Its 2013 HBOS report got straight to the heart of the matter: the bank was brought down by a toxic cocktail of rapacious over-expansion, unwise diversification and dire credit decisions.
Today’s report will say something similar, at much greater length. I understand both the FCA and PRA will announce plans to undertake a further examination of the case for formal prohibition proceedings against HBOS’ former executives.
In that context, it’s not hard to see why some are pushing in parliament for a recent change to the Senior Managers’ Regime – which involves the burden of proof in cases of failed banks to switch to regulators – to be overturned.
If they conduct the next phase of their work swiftly, the PRA and FCA have an opportunity to persuade the rest of us they are serious about acting in the public interest. But they have a fight on their hands to persuade Baroness Kramer and others that bank bosses should not have to prove their innocence.
McDermott’s Race Run
Timing is everything: for Tracey McDermott, the acting chief executive of the Financial Conduct Authority, that’s something to ruminate on as the embers of HBOS’s ruins are raked over today.
McDermott has made little secret of her desire to succeed Martin Wheatley as the regulator’s permanent chief – to many observers, she has made a decent fist of her stint in temporary charge.
Yet her candidacy is handicapped by the very fact of her employment at the FCA’s predecessor since 2001.
She won’t, of course, be deemed responsible for the HBOS crisis in today’s report. Until January, McDermott had not set foot near the regulator’s supervisory team.
Her problem? That she oversaw the enforcement division which in 2012 concluded that only one executive – Peter Cummings – should face sanctions over HBOS’ collapse.
It was a decision savaged by the PCBS and it will be undermined again today. That’s why McDermott will be absent from the line-up at this afternoon’s press conference at the Bank of England.
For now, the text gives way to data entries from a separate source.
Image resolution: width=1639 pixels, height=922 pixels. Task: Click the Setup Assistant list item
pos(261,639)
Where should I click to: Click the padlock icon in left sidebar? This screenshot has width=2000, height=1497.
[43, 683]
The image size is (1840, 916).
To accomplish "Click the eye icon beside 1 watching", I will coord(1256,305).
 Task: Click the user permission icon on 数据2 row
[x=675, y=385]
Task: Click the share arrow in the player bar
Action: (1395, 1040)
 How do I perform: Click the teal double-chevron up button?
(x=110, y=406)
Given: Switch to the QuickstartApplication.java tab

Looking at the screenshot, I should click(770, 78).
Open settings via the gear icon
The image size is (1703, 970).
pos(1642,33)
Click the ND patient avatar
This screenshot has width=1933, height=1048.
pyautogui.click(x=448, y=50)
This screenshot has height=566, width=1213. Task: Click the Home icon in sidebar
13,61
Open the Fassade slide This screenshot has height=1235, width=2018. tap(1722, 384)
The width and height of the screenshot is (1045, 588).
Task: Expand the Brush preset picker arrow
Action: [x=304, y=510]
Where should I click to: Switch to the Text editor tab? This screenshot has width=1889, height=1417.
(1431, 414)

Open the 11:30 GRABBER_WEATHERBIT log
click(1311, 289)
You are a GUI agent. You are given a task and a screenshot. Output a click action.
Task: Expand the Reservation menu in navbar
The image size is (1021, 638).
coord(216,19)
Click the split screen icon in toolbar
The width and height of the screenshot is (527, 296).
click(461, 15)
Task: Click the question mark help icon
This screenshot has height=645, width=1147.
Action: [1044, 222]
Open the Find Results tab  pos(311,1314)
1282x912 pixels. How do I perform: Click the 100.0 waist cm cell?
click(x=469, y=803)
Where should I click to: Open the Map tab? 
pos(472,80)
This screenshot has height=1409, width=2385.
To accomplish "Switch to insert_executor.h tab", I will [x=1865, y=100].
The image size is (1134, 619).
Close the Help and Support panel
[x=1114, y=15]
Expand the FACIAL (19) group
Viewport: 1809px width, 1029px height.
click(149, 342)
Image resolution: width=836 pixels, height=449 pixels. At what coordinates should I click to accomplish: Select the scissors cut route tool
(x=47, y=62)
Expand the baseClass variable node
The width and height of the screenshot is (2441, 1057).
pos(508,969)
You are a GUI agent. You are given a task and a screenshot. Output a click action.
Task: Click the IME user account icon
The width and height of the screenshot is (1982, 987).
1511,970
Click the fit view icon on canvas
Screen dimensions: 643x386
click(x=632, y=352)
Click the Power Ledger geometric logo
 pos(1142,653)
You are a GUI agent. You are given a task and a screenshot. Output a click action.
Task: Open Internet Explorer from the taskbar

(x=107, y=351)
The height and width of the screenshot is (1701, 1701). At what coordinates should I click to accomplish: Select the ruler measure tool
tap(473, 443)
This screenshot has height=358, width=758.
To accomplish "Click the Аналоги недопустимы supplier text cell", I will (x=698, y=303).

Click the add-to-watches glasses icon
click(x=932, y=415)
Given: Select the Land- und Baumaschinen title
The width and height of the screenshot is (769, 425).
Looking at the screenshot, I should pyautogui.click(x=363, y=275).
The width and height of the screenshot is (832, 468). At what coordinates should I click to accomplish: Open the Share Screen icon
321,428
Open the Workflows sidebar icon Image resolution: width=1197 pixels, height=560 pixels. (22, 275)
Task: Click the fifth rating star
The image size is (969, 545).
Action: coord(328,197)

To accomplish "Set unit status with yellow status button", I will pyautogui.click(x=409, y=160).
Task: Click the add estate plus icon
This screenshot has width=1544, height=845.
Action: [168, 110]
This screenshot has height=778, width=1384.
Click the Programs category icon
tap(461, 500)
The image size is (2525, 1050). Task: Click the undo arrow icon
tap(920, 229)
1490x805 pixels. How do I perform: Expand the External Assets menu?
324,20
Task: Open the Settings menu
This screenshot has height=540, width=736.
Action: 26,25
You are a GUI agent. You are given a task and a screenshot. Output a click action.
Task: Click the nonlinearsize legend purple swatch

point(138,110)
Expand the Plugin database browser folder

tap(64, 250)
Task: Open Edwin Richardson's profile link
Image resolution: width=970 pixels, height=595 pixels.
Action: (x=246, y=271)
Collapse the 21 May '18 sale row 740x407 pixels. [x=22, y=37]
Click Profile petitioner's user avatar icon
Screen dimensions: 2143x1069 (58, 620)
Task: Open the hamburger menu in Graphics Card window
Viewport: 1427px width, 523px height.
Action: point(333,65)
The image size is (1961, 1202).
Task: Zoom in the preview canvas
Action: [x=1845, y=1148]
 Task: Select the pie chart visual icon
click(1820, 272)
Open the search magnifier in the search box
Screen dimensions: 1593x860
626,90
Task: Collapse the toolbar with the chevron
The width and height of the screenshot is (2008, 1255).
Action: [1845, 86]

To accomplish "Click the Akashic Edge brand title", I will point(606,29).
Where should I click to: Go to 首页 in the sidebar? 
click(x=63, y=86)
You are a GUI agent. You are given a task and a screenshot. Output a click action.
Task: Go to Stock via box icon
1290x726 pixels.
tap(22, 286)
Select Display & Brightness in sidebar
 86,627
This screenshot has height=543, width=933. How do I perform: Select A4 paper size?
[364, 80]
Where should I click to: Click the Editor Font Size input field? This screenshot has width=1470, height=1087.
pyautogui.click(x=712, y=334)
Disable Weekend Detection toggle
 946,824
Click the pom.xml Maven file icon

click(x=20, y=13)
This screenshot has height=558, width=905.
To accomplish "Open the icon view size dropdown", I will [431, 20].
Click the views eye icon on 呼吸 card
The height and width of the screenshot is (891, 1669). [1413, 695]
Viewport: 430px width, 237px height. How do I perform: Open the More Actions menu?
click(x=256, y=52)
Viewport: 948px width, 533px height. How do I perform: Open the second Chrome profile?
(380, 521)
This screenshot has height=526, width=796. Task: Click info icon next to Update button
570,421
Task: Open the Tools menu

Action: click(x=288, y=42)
It’s a significant omission. It will be difficult for George Osborne to claim he is ushering in a new settlement between industry and regulator if the FCA is run by someone who has been around since before the crisis.
It’s unfortunate for McDermott, but after today, an external appointment to replace Wheatley is even more of a nailed-on certainty.
Goldman Xchanges Apollo
If at first you don’t succeed, try, try again.
That’s the approach adopted by Goldman Sachs in the £400m battle for Xchanging, the software outsourcing group.
Goldman initially hitched itself to the wagon of Apollo Management, the private equity firm which had been mulling a 170p-a-share offer.
No sooner had Apollo withdrawn than Goldman was scouting around for another horse to back.
Insiders say it duly found one in the form of Computer Sciences Corporation, which pitched up last week with a bid to trump Capita.
Alas for Goldman – which wasn’t named in CSC’s statement – that offer was usurped by yet another US interloper in the form of Ebix.
London hasn’t seen a contested bid situation like this for some time. Even by Goldman’s standards, yet another change of horse looks like a leap too far.